§ Task requirements: In the data below, locate each line with the word "screenshot" and list it.

[Extracted data entries]
BEGIN
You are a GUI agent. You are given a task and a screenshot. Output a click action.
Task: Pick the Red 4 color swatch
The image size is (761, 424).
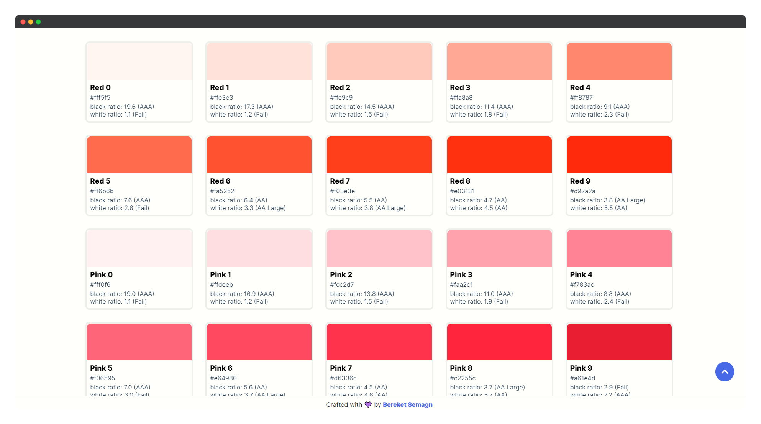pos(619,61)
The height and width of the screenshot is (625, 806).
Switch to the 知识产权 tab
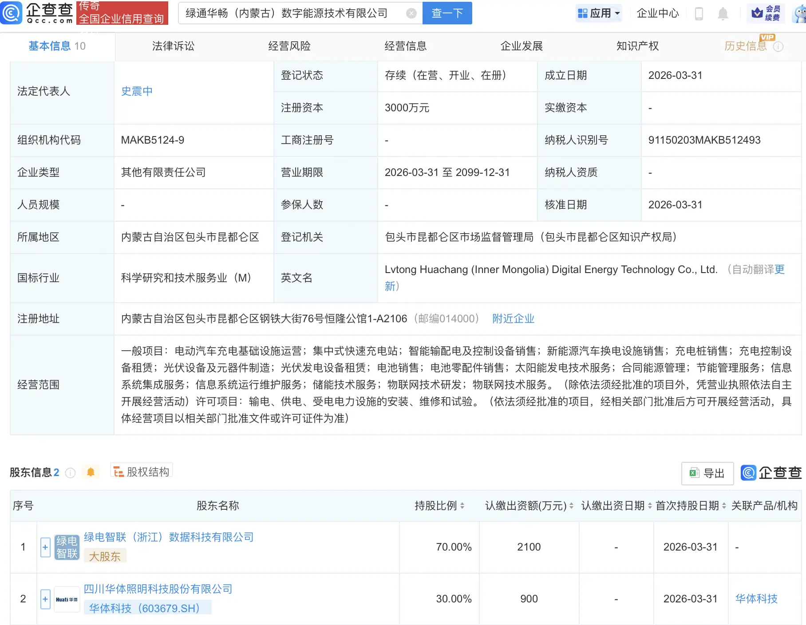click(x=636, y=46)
END
§ Output below:
You are a GUI agent. You are given a task and a screenshot. Output a click action.
The height and width of the screenshot is (625, 806).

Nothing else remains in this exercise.